Culturas e nações surgidas posteriormente, em tempo histórico, não abandonaram o hábito de criar mitos sobre suas origens, porém tomando o cuidado de acrescentar personagens reais. Jesus existiu e do relato de seu nascimento, vida e morte fundou-se o cristianismo. Carlos Magno foi de fato coroado em Roma: eis a Europa. Seus feitos, porém, estão cercados de fábulas e possivelmente nunca poderão ser de todo esclarecidos. Há História aqui, mas segue havendo mito.
Com o Brasil, não foi diferente. Já se disse que o Achamento (Descobrimento) não fundou o Brasil, pois não passou de um contato do qual não resultou obra perene nem descendência. Mas de um personagem menor, português de nome Diogo Álvares, o Caramuru, passamos todos a descender por conta do mito de criação pátrio, sacramentado a partir de narrativas dos séculos XVII e XVIII.
No mito, o tal Diogo é um fidalgo de Viana do Castelo que, em 1509, tem o azar de estar a bordo de embarcação naufragada e a sorte de, ainda assim, acabar topando, vivo, com arrecifes e tupinambás amigáveis, ou, pelo menos, para ser fiel ao relato mitológico, curiosos a ponto de não o devorarem no primeiro jantar.
A salvo entre selvagens brasilianos, na península que bem mais tarde receberia o nome de São Salvador da Bahia, ganha a confiança e a gratidão do cacique local, Taparica, que lhe dá a filha mais velha e formosa, Catarina (ou Guaibimpirá), em casamento, e a mais nova, também bela, Moema, para o desfrute.

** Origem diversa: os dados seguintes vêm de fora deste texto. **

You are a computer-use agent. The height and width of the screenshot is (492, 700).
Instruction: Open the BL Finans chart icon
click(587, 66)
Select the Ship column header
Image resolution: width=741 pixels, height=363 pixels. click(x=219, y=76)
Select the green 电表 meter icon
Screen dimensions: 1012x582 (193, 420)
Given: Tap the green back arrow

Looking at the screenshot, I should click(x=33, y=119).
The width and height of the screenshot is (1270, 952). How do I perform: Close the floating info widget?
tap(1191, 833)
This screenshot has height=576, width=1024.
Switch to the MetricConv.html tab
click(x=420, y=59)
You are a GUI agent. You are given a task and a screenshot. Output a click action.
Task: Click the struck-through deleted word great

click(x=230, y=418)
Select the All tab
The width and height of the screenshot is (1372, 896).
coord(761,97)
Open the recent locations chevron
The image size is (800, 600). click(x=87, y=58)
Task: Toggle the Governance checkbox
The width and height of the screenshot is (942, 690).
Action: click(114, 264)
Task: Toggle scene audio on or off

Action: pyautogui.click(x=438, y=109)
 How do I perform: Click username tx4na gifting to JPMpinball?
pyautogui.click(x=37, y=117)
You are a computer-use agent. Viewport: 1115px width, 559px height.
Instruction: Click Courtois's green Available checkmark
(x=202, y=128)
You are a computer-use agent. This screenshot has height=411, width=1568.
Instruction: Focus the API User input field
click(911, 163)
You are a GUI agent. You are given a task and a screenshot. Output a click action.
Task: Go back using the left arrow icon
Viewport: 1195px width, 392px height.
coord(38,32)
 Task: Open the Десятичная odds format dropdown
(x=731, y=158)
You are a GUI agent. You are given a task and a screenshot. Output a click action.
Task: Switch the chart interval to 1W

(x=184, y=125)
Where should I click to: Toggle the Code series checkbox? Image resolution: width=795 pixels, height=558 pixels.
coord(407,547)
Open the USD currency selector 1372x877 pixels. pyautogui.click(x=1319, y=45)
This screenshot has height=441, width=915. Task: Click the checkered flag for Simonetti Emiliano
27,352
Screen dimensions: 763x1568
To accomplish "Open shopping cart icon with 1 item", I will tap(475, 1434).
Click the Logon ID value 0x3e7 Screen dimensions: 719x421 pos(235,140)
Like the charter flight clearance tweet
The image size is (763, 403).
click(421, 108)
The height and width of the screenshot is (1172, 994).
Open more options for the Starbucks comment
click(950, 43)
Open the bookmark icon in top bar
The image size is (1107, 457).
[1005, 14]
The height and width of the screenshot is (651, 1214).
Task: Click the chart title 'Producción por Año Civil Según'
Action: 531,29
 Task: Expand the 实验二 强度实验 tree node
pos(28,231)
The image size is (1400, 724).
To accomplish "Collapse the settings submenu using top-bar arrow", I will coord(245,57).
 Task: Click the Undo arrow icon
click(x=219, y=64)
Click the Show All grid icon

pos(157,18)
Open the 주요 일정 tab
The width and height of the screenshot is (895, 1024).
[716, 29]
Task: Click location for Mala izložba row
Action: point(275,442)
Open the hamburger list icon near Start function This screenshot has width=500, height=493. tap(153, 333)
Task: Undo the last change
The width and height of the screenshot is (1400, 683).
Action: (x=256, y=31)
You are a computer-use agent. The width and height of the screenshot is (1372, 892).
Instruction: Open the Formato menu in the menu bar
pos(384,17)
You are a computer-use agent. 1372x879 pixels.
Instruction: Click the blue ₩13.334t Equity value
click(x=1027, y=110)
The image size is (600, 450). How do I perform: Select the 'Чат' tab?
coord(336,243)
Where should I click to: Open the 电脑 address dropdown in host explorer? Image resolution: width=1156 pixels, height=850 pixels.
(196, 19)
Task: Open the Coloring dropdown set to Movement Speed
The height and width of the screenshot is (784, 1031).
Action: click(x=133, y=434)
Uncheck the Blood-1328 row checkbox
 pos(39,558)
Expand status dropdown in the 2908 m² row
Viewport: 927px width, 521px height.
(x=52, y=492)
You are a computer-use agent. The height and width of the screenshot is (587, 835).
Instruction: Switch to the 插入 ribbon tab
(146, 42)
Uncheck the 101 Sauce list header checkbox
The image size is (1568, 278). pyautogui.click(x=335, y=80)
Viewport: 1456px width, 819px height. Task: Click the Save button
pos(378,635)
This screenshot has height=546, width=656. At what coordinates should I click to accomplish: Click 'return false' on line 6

De bem com os primeiros exploradores portugueses, mas igualmente sócio dos inimigos destes, os franceses, faz questão Diogo de mostrar a civilizada Europa à esposa oficial. Assim, Catarina, em 1528, é batizada em Saint-Malo, França, onde também recebe as bênçãos da Igreja Católica a sua união com o fidalgo vienense, traidor da pátria de origem, bem se vê, mas um bom cristão.
De volta ao Brasil, Diogo tratará de gerar vasta descendência fundadora, legítima e ilegítima, a qual dará origem às melhores famílias da terra, nobres e proprietários de grande importância no futuro da nação. Restará vivo de novo naufrágio e, em 1548, receberá carta do Rei João III. Era um pedido: deveria preparar a Vila Velha (antiga povoação onde hoje é o Farol da Barra de Salvador), seus habitantes de origem lusa e o gentio para a chegada do primeiro governador-geral do Brasil, que ali aportaria no ano seguinte.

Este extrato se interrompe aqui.